Cream – Creativity and Research in Arts and Media è un
laboratorio estetico-concettuale di analisi e reazione alle fratture di senso
della contemporaneità. Con
The Cream Society, nell’anno della sfolgorante
global
crisis, il gruppo
affronta il tema
Crisi e creatività.
La mostra, curata da Carlo Sala e Gloria Vallese, è un
percorso variegato di forme e tensioni che scaturisce dall’eterogeneità degli
autori. Già nel giardino esterno – dove cemento, erba e acqua disegnano un ambito
di razionalismo organico – ci s’imbatte in
Galleggiare, leggiadra isola-installazione
site
specific in cui
Cristina Treppo gioca con lo spazio liquido quale
cornice d’isolamento.
Si penetra quindi nello spazio esedra, oggi
casamatta critica. Al primo livello, il
visitatore è accolto da
Sun Being, opera di
Martin-Emilian Balint. Un nugolo di rossi poliedri di
carta genera un giocoso cosmo sospeso, la geometria dei cui elementi inerisce a
una ricerca intellettuale di senso e matrici. Nello stesso ambiente trovano
posto le tele di
Neboiša Despotović. Il loro equilibrio si compie nel coaugulo tra
un’immagine-sorgente e la sovrapposizione di un filtro personale: così sorgono
le strutture di una nuova stratigrafia pittorica.
Nella sala successiva,
In My Flesh, installazione di
Dania Zanotto. Lo spazio è quello di una
cucina-museo. In una sorta di metonimia estetica, i contenuti si fanno
contenitori vetrificati e l’empiria viene concettualizzata.
In
Kid’s Bed,
Room#1 e
Honey, Cristina Treppo declina il tema
delle stanze quali ri-composizioni di set esistenziali, tracce vivide e indizi
di vita, della storia, di un’infanzia.
New God, di
Giuseppe Vigolo, è una riflessione sarcastica
sulla forza effimera dei nuovi eroi portati in dote da tecnologia e media. Il robot
è enorme, ma realizzato con deperibilissimo cartone.
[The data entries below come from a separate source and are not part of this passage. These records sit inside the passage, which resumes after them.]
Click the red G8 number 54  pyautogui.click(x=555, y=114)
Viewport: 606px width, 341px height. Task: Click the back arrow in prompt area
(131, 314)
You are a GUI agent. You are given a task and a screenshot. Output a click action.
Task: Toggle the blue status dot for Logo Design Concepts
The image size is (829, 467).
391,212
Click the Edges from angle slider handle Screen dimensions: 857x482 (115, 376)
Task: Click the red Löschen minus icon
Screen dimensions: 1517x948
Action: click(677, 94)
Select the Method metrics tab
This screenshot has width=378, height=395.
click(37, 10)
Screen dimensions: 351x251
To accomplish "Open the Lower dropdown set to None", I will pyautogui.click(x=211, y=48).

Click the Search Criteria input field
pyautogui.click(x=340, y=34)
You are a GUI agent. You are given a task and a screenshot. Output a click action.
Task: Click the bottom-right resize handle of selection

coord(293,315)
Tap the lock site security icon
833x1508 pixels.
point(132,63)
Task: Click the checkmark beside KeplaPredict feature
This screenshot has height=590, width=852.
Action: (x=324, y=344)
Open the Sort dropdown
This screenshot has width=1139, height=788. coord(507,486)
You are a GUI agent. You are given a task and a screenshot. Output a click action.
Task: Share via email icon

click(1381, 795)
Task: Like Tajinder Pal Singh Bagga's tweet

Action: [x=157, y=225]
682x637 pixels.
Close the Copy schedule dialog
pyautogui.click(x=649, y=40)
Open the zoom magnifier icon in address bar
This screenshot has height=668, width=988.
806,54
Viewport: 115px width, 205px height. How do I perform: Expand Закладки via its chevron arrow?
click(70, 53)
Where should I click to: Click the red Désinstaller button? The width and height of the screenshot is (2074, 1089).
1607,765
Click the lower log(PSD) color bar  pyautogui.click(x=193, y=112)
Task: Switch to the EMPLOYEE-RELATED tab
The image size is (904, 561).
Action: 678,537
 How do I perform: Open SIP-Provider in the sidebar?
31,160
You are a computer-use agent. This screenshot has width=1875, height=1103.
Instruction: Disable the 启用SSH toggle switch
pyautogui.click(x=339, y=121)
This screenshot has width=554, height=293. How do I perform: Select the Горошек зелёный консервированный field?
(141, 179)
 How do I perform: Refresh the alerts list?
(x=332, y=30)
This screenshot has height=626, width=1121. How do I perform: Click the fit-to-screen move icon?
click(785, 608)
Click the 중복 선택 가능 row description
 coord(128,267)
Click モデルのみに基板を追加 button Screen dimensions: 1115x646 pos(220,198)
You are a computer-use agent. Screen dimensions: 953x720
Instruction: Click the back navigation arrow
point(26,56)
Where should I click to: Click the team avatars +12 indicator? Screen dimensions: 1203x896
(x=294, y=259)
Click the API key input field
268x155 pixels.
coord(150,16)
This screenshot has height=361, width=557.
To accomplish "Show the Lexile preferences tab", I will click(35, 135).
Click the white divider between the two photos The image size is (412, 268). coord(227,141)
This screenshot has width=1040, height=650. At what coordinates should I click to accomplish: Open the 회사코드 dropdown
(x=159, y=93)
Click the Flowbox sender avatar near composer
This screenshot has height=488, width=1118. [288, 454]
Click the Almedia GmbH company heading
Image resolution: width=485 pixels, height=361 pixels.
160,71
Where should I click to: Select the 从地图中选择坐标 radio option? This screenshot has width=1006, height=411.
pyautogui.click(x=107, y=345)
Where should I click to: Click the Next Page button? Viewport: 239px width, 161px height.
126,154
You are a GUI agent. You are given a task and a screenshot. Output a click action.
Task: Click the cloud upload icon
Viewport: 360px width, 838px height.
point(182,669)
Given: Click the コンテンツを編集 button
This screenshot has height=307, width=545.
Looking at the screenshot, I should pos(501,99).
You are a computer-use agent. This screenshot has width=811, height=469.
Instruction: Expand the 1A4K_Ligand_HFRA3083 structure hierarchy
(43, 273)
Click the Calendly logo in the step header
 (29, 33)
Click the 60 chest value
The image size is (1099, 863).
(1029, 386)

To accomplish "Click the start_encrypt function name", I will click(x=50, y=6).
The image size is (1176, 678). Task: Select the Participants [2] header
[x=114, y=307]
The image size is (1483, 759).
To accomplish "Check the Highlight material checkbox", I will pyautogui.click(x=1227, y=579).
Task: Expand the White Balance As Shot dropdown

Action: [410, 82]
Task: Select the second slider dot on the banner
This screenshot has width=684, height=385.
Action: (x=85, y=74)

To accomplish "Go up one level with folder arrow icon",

Olokh, installazione di Dania Zanotto, ricorda un mare interno.
Corda, sabbia, bitumi e muffe: l’arabesca palude miasmatica alimenta l’olio di
una nera coltura infera. Accanto si trova
Portland di
Barbara Taboni, opera al tempo stesso brutale e
delicata. Un’orditura di puntelli a croce blocca i candidi calchi in cemento,
parti smembrate di un corpo in frantumi. Tubi e corpi spingono, e questo
composito Atlante fonda un nuovo mondo ri-sorgente.
Nella piccola stanza attigua c’è
Downtown di
Giacomo Roccon. La scultura in resina
rappresenta un uomo. Seduto, coperto d’insetti, è volto verso un angolo muto.
Una sconfinata solitudine, inestirpabile, urla silenziosamente, saturando il
locale. Con la leggerezza della trina metallica e un’ironia
liberty opera invece
Resi Girardello. I microrganismi di
Knitting
nets, come le
fotografie di
Qualcosa di mia nonna, giocano a replicare coattivamente un mondo, naturale o
storico, ponendosi come
exempla e meccanismi di stimolazione della consapevolezza.